Não há muito o que discutir sobre o efeito da internet e da tecnologia de transmissão de dados entre telefones móveis sobre a saúde da mídia impressa: na maioria dos mercados, a circulação dos jornais pagos vem caindo entre 2% e 4%, a cada ano, há mais de dez anos.

Ganhos eventuais, resultantes de estratégias de marketing mais ou menos criativas, sempre festejadas nos encontros de editores e empresários do setor, não conseguem dissimular a realidade: a mídia impressa é uma indústria madura que não consegue manter sua porção de valor entre os negócios de comunicação.

Frente à internet, muito já se falou sobre os erros estratégicos da maioria das empresas jornalísticas, muitas das quais adotaram projetos grandiosos e acabaram alimentando negócios enormemente deficitários. No mais, o que tem mudado eventualmente no negócio de papel é o tamanho da folha usada para abrigar o conjunto de textos e ilustrações – e alguma novidade na oferta de formatos e outras atrações para as agências de publicidade, como o anúncio aromatizado que o Estado de S.Paulo ofereceu há poucos meses.

Um estudo realizado por Jacques R. Bughin e Henrik Poppe, diretores da consultoria McKinsey na Europa e distribuído aos assinantes do boletim McKinsey Quarterly na semana passada, indica, por exemplo, que a tendência a criar títulos novos em formato tablóide, ou a reduzir o tamanho dos jornais tradicionais, está se revelando um tiro pela culatra.

Esse movimento, já analisado neste Observatório em outras ocasiões, foi anunciado pela Associação Mundial de Jornais como parte de uma estratégia destinada a capturar a atenção de leitores jovens e, com isso, buscar a sobrevida do jornal impresso.

O estudo de Bughin e Poppe mostra que, seis meses após a mudança, os jornais no formato tablóide perdem receita publicitária – há casos de perda de 70% – simplesmente porque os gestores não trataram de negociar com os anunciantes antes da mudança. Sem esse cuidado, o anunciante tende a achar que um anúncio num jornal do tamanho do gaúcho Zero Hora, por exemplo, vale menos do que um anúncio num jornal do tamanho do Globo, para o mesmo mercado.

Na maioria dos casos de fracasso, observam os consultores da McKinsey, houve negligência na administração dos riscos da mudança.

Sinal algum

Essa falta de cuidado com o planejamento, que em outros setores da economia constitui uma verdadeira obsessão, é um vício recorrente na imprensa. É típica dos editores e publishers a presunção de que sabem tudo de jornal, o que aumenta os riscos num período de ruptura como o que estamos vivendo.

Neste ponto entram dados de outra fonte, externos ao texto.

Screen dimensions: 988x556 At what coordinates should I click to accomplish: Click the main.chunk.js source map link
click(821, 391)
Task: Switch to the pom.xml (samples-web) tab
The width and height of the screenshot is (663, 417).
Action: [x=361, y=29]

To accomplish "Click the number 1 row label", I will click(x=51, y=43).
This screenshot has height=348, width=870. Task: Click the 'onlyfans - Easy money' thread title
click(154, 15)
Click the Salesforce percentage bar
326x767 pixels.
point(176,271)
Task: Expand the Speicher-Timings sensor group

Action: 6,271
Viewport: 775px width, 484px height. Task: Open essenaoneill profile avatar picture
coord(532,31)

São quatrocentos anos de um negócio que consiste essencialmente de coletar e organizar notícias, reproduzi-las em cópias de papel impresso e fazê-las chegar em tempo útil a quem se disponha a pagar por elas.

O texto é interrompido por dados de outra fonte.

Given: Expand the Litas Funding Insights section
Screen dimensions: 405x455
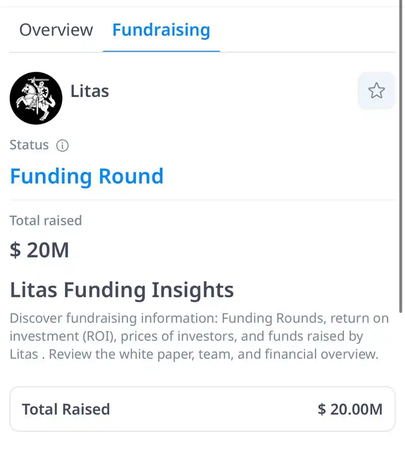Looking at the screenshot, I should coord(121,290).
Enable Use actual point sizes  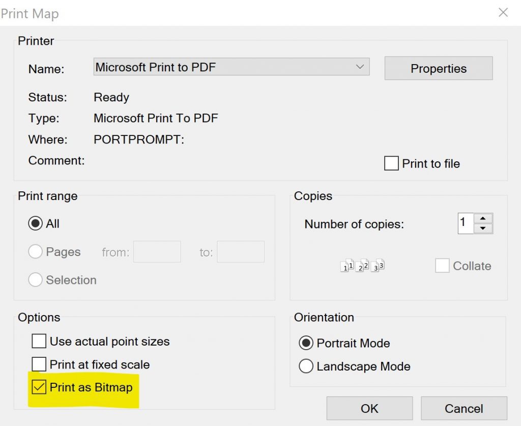39,341
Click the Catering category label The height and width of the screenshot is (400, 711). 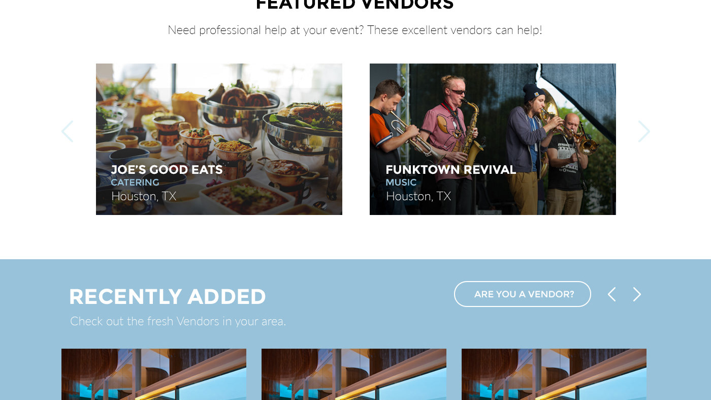click(x=135, y=182)
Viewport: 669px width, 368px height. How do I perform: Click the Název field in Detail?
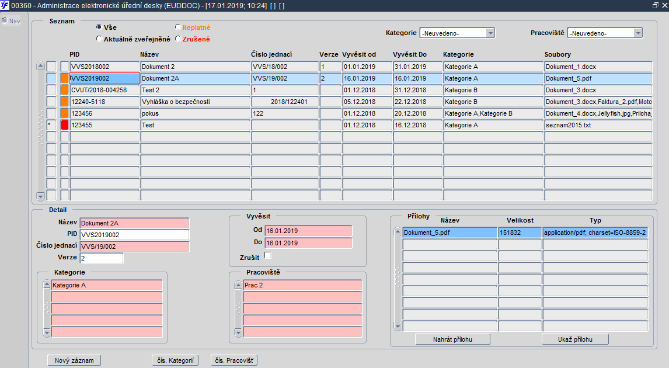tap(134, 223)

De resto, lembram Bughin e Poppe, o formato tablóide não chega mesmo a ser uma novidade: já no século 17 os semanários adotavam esse formato, e o tamanho chamado standard só se tornou comum no século 18, para minimizar o peso dos impostos, então calculados com base no número de páginas.

Mas é preciso considerar que não há muito que um negócio de quatro séculos possa fazer frente a uma avalancha favorecida por tecnologias jovens que encontram um número crescente de adeptos dispostos a incluí-la em suas vidas. A mais recente pesquisa anual da Online Publishers Association – que congrega os principais negócios da internet sediados nos Estados Unidos –, indica que os cidadãos norte-americanos gastaram em 2004 cerca de 1,8 bilhão de dólares em conteúdo online, 14% a mais do que em 2003.

Comunicação entre internautas e busca de relacionamentos ainda lideraram as preferências durante o ano passado, mas os conteúdos considerados jornalísticos nas áreas de entretenimento e estilo de vida tiveram um aumento de nada menos do que 90% na preferência do público, enquanto a área de esportes cresceu 38% entre os que aceitam pagar por conteúdo online.

Como se sabe que a leitura na tela cansa até 25% mais do que a leitura no papel, pelo efeito da luz direta sobre os olhos do leitor, o crescimento do número de pessoas dispostas a pagar pelo conteúdo online – associado ao conhecido declínio da leitura de notícias impressas – precisa ser analisado pelas direções dos jornais como um desafio mortal.

Não havia sinais, na semana passada, de que os gestores de jornais se estivessem mobilizando para discutir a questão.